Pottery making is rare in Japan, and is done entirely by hand, with local production for local consumption.

The clay used for the potter's clay is from the surrounding area. The clay is then crushed by a “karamusu,” a mortar that is powered by water from a clear stream.

The potter then shapes it using a wheel and decorates it with “tobikanna” or “hakeme.

Firing is also done in a traditional climbing kiln. Firewood procured from the surrounding mountains is used for the firing, which takes about two and a half days.

There are nine kilns in the area. The kiln is passed down from parent to child in a hereditary system, with only four families, Yanase, Kuroki, Sakamoto, and Kobukuro (Kuroki lineage), continuing the tradition from 300 years ago.

Onta pottery became famous in 1931 when Muneyoshi Yanagi, the leader of the folk art movement, visited the area. In his travelogue, Yanagi described it as “the best folk pottery in the world.

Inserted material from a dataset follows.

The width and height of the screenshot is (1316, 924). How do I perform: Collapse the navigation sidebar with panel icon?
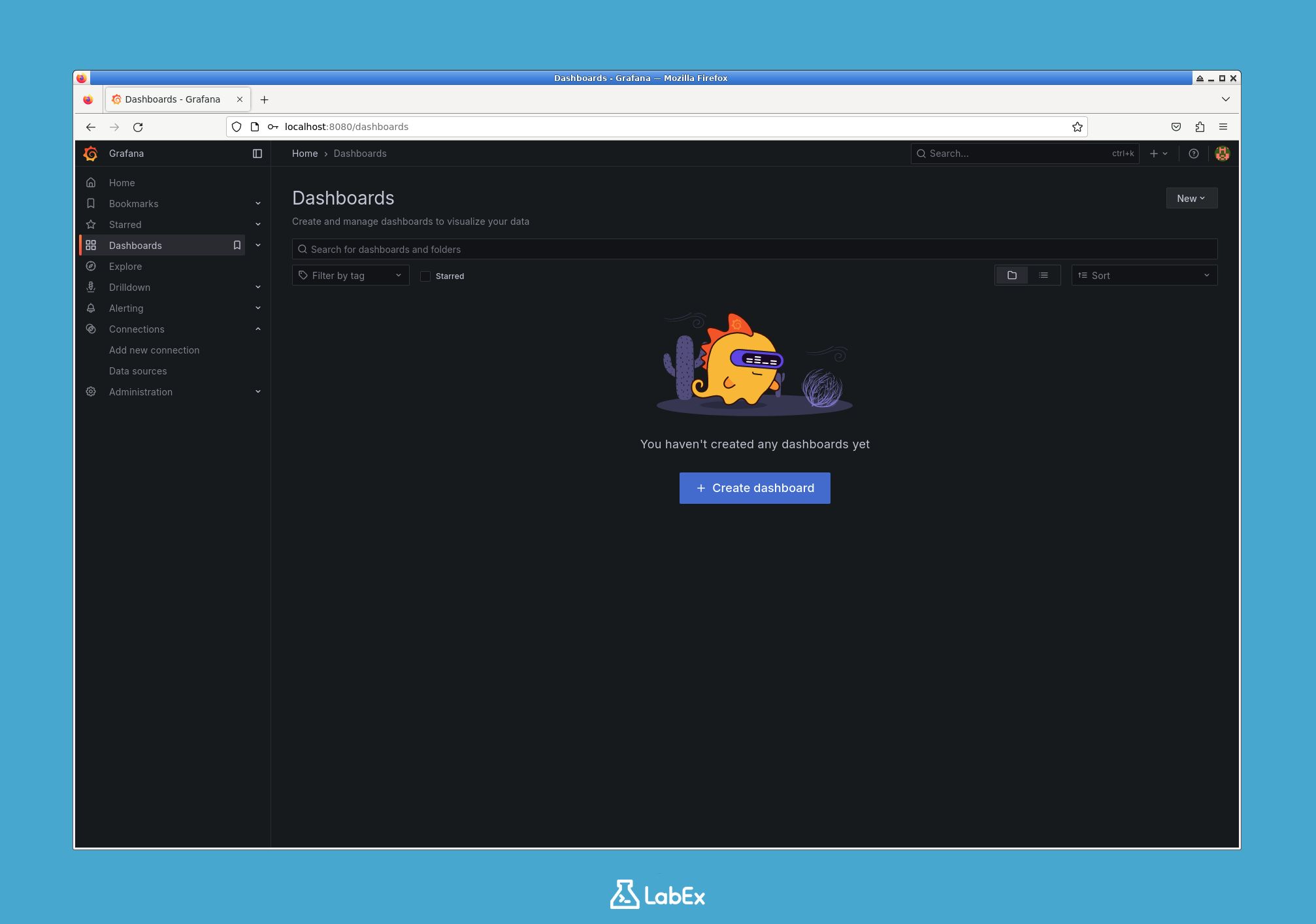point(257,153)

Later, the world-famous English potter Bernard Leach also stayed in the area and praised the village and landscape of Oshkada pottery.

In 1970, the village was designated as an Important Intangible Cultural Property of Japan, and the pleasant sound of a Chinese mortar echoing through the village has been selected as one of the “100 Best Sounds of Japan.


To Kyushu

air lane
Use Fukuoka Airport instead of Oita Airport. It is more accessible to Kogada Pottery Village than Oita Airport.

By train
Go from JR Hakata Station to JR Hita Station.

From Hita City to the Village of Onta Pottery

35 minutes by shuttle bus from the Hita Bus Center, located near JR Hita Station. Special shuttle bus service is available only on the festival day.

Approximately 30 minutes from JR Hita Station. It is recommended to enter the address “Satoyama, Genyei-cho, Hita City” or “Onta Pottery Museum” in your car navigation system.

If you enter only “Onta,” be careful, as it may lead you to another place due to the names of other places.

The village of Onta Pottery is located deep in the mountains, and the road from Hita City is a gradual climb up a narrow mountain road. If you are not confident in your driving ability, it is recommended to take a shuttle bus or cab.



The Onta Pottery Folk Pottery Festival is a rare opportunity to actually hold and look at a large selection of handmade pottery. The peaceful atmosphere of the satoyama will also soothe you.

For those who cannot make it to the event.

Our store is based on the concept of “Enjoy the pottery market from the comfort of your own home. We sell a wide variety of folk art vessels based on the concept of “enjoying the pottery market at home.

We also carry Onta Ware pottery, so please take a peek if you like.

Koishiwara ware / Onta ware List Page

Thank you for taking the time to view this page. We hope everyone will be able to find a good work of art!